I get regular emails from the Atlas Society and I wish to share several items or quotes of interest from that 9/7/2023 email. I will then respond to them. They carry a 60 second video called Takeover Spotlight, highlighting Stephen Hicks. He answers the question: “How does free will manifest itself in human nature?” Hick insightfully explains: “free will is a natural, emergent capacity of the human mind and lists 3 ways in which it is volitionally manifested.”
My response: I like Hicks and I cannot disagree with his characterization of free will: I would argue that free will is a natural, emergent capacity of the human mind and that it is volitionally manifested socially, personally, biologically in the world, but free will is also a supernatural, emergent capacity if the human mind and it is volitionally manifested at an initial level of human free will, that can be strengthened and increased in quality and quantity as one’s self-realizes, as one expands and deepens one’s consciousness and awareness. As the soul, the talents developed, the improvement of our initial bad will (to some degree sunk into slavery to the passions and instincts), converted to a strong, good, free will of great awareness, truth-loving, wise, smart and engaged personally in the struggle of good versus evil.
Our biological, natural free will also has its spiritual aspects, and these different dimensions of our free will interact all the time.
Hicks: “How does the free will manifest in human nature? Consciousness is a natural, emergent capacity of the brain and mind. It manifests itself volitionally in three ways.
One is the issue of intensity. We all have the capacity to dial up the intensity so to speak. We make our minds more relaxed and then think and attend in a more concentrated sort of way. That is under our control.
Another way that free will manifests itself is in our range of focus. We can focus in very tightly on things or let our mind, our capacity to expand out to take in more like the zoom lens on a camera.
The third thing is initiating action or not. We can think abstractly, hypothetically or imaginatively, or we can decide to pull the trigger and act on the basis of our ideas.”
The same email carries a lovely quote from Ayn Rand: “The smallest minority on earth is the individual. Those who deny individual rights cannot claim to be defenders of minorities.”
My response: She was so brilliant and often quite wise, and sometimes so off-base, but she nailed this one. The individual is the smallest minority in the world, and, as anarchist inividuator supercitizens, we would live very self-consciously and with legal, moral, social, divine, familial, and communal approval, as maverizers. We would insist upon exercising and controlling our individual rights, while defending and granting the same privilege and obligation to others, should they freely elect to so live and become.
The deemphasizing of group ethics, group identity and group rights—they still have some importance to a society of maverizers, but it would be a reduced, secondary level of emphasis—allows for majorities or groupists to no longer dominate, hold back and down or to persecute individuals and individualists.
With the providing for the average citizen to live as a minority amidst billions of other such minorities on earth, the major emphasis for a social norm is to elevate individual ethics, individual identity, and individual rights to how, people that self-develop, ought to live.
That email contained another quote of interest, one by a Sam Altman: “Colleges prioritized making people feel perfectly safe over everything else . . . afraid to take risk, and thus on pace to accomplish very little.”
My response: Snowflakes do not grow into their supercitizen political and cultural roles, as expected by the Good Spirits.

> **SUPPLIED MATERIAL**

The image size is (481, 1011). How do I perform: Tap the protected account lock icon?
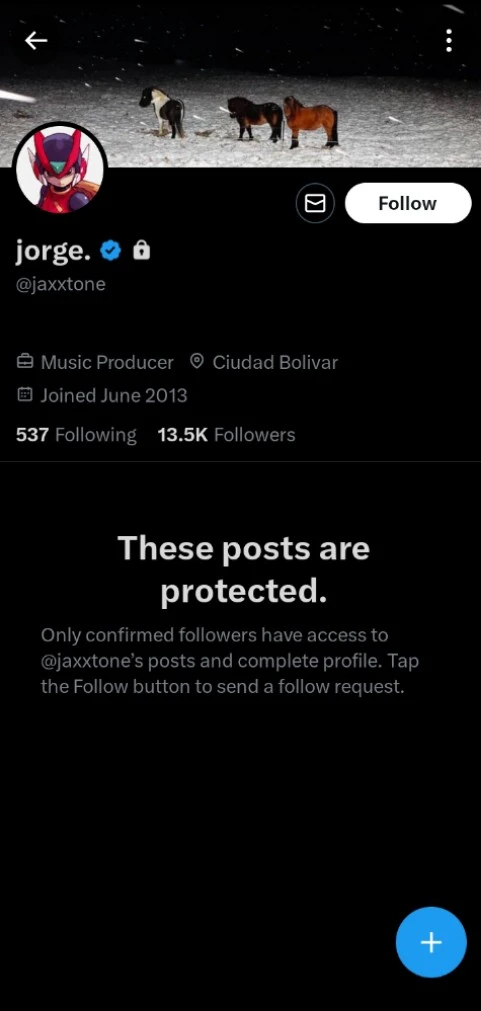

> **TASK OBJECTIVE**
Copy out, word for word, the passage in the free will essay above that begins with the words containing "With the providing" and ends with "the Good Spirits.".

> **RESULT OF THE TASK**
With the providing for the average citizen to live as a minority amidst billions of other such minorities on earth, the major emphasis for a social norm is to elevate individual ethics, individual identity, and individual rights to how, people that self-develop, ought to live.
That email contained another quote of interest, one by a Sam Altman: “Colleges prioritized making people feel perfectly safe over everything else . . . afraid to take risk, and thus on pace to accomplish very little.”
My response: Snowflakes do not grow into their supercitizen political and cultural roles, as expected by the Good Spirits.